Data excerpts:
───

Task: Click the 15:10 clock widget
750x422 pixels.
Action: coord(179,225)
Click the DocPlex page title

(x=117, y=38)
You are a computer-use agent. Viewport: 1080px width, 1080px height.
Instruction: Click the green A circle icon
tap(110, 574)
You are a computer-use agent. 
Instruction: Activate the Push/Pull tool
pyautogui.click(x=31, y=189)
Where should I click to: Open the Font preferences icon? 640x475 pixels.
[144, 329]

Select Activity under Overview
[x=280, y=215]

───

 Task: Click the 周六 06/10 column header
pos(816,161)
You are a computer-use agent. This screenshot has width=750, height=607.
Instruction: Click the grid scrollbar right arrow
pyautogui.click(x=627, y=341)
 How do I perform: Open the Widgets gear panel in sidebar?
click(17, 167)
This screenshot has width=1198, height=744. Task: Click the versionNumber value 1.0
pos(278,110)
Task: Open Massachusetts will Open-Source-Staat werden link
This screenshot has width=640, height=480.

───

Select all lines with the word "computer" from the entries above.

● Response area
You are a computer-use agent. Viewport: 1080px width, 1080px height.
You are a computer-use agent. 
You are a computer-use agent. This screenshot has width=750, height=607.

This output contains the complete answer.